— Dataset extract —
BEGIN

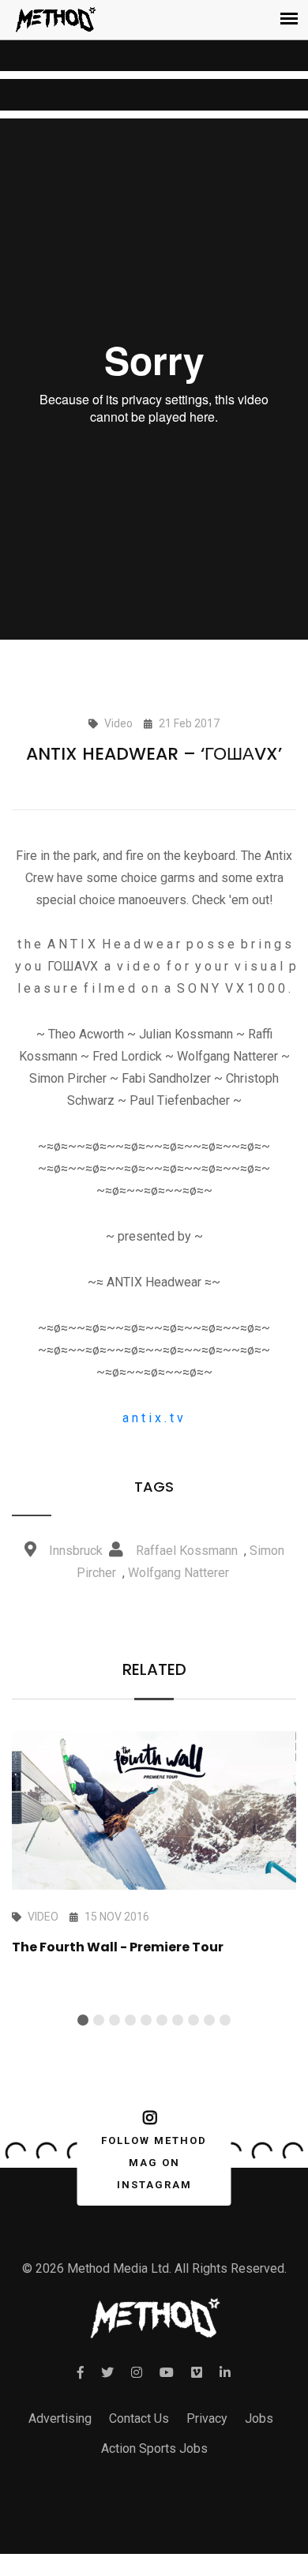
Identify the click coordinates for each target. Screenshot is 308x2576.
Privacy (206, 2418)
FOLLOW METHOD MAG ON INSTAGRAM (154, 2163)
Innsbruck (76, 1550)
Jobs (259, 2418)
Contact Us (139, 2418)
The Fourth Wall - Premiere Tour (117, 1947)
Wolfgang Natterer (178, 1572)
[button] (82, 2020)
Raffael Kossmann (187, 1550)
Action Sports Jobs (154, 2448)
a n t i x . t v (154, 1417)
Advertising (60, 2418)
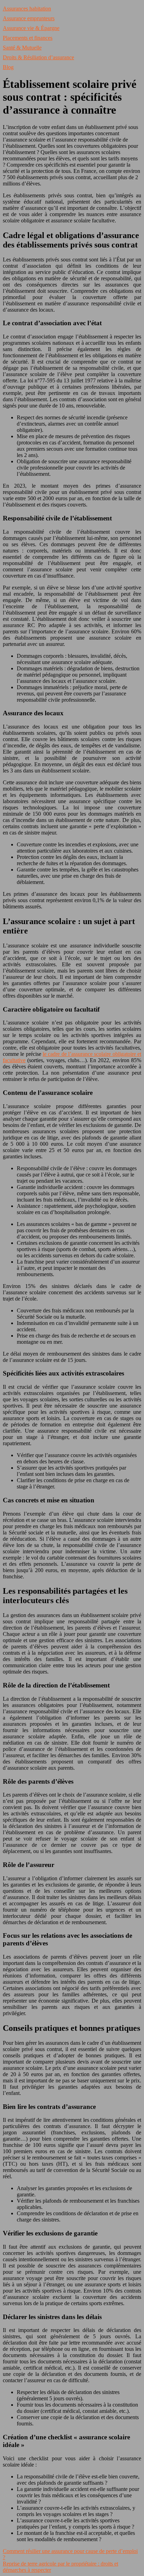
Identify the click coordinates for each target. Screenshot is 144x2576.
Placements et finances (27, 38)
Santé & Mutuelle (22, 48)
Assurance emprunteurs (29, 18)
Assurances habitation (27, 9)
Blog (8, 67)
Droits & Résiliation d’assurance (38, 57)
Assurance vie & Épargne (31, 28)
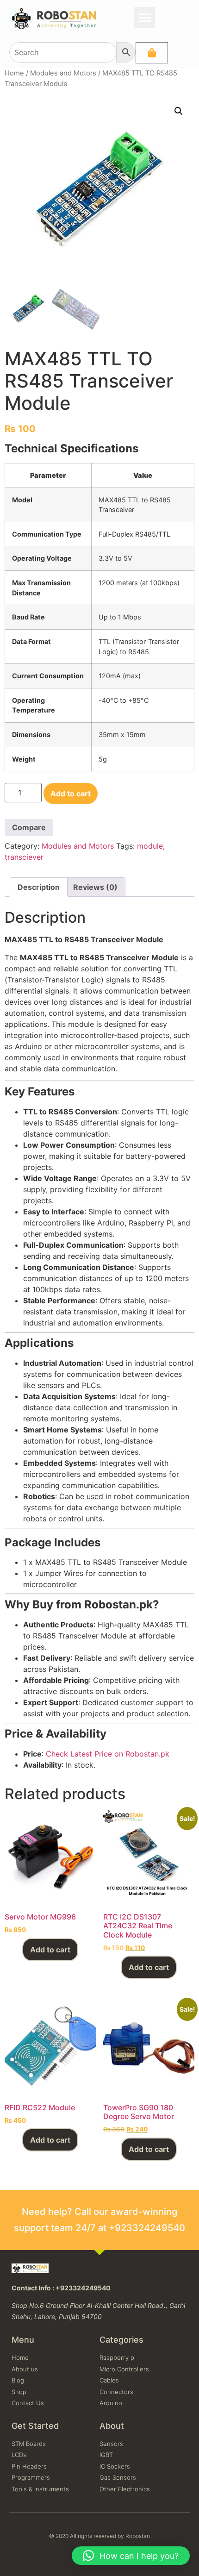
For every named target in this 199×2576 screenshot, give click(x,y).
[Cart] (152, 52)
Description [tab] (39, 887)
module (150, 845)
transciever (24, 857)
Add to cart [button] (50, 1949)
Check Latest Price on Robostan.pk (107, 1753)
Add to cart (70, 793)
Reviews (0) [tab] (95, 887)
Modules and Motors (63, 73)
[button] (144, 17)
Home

END
BEGIN

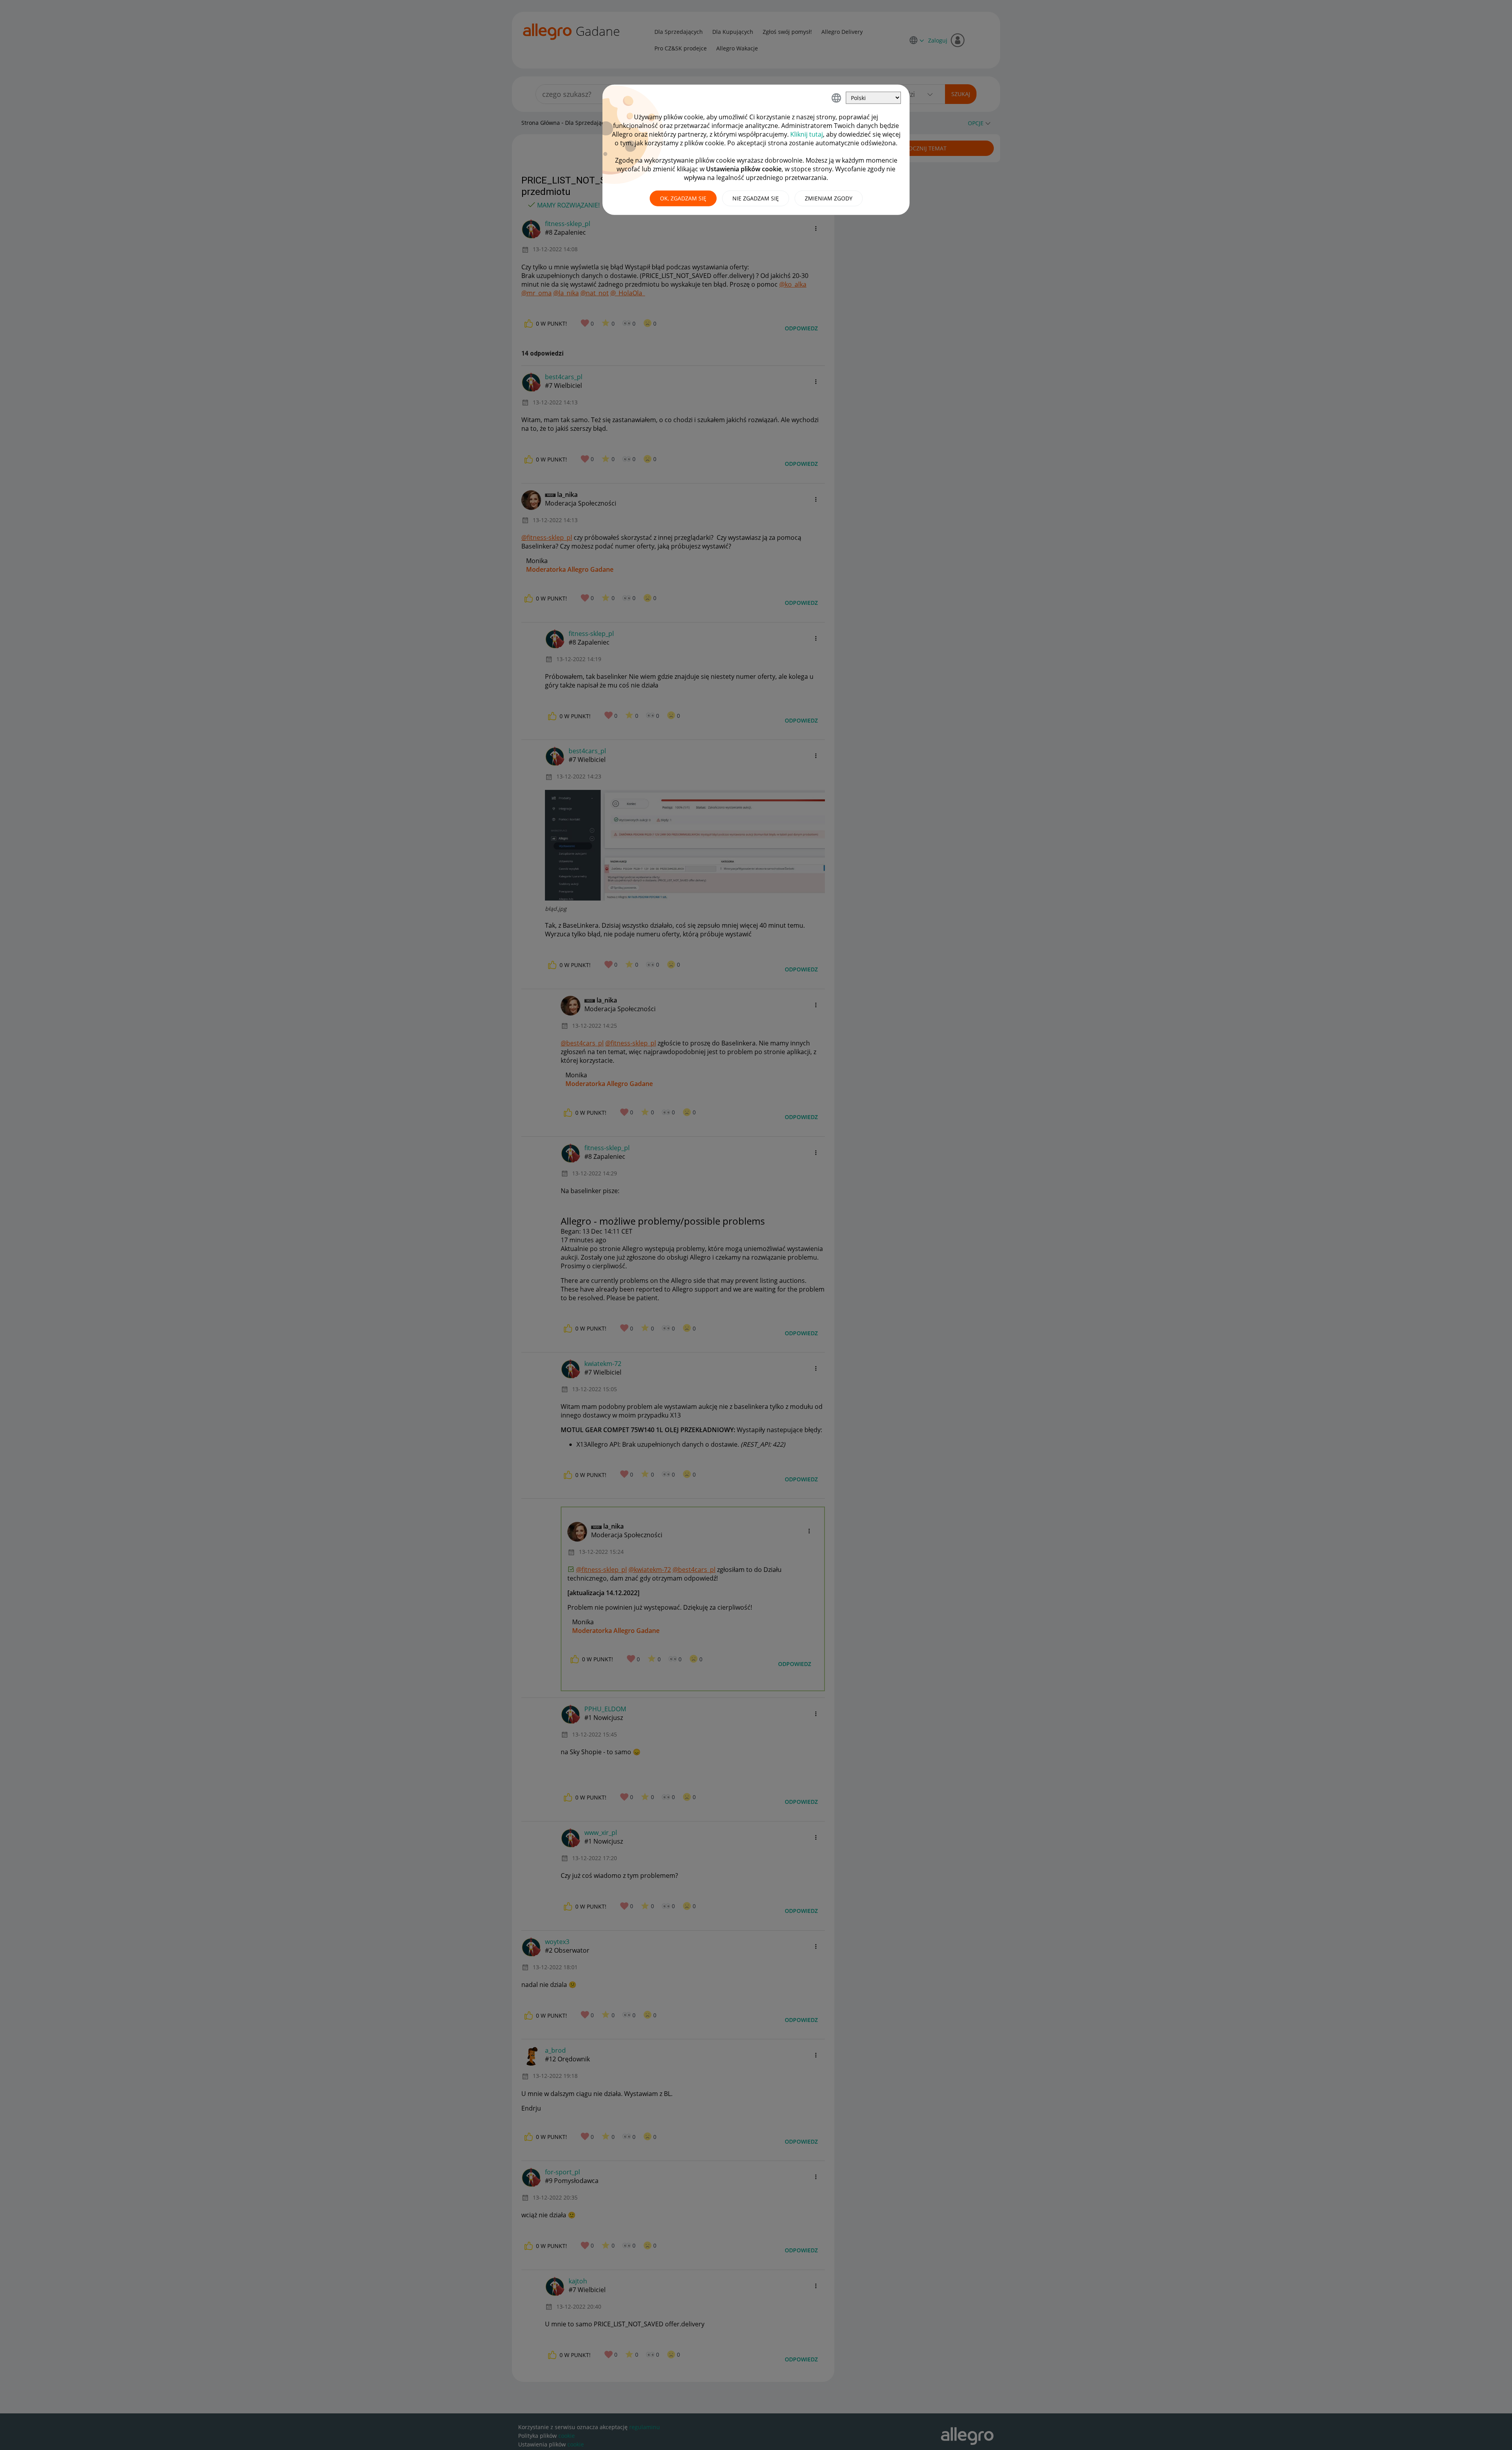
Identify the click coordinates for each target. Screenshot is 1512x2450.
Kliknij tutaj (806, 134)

END

— Work required —
Copy out exactly the material that runs from the line with "Privacy (206, 2418)" to the line with "Blog (8, 67)", ends included, and leave the pictures behind.

— Worked solution —
Privacy (206, 2418)
FOLLOW METHOD MAG ON INSTAGRAM (154, 2163)
Innsbruck (76, 1550)
Jobs (259, 2418)
Contact Us (139, 2418)
The Fourth Wall - Premiere Tour (117, 1947)
Wolfgang Natterer (178, 1572)
[button] (82, 2020)
Raffael Kossmann (187, 1550)
Action Sports Jobs (154, 2448)
a n t i x . t v (154, 1417)
Advertising (60, 2418)
Identify the click coordinates for each target. Screenshot is 144x2576.
Placements et finances (27, 38)
Santé & Mutuelle (22, 48)
Assurance emprunteurs (29, 18)
Assurances habitation (27, 9)
Blog (8, 67)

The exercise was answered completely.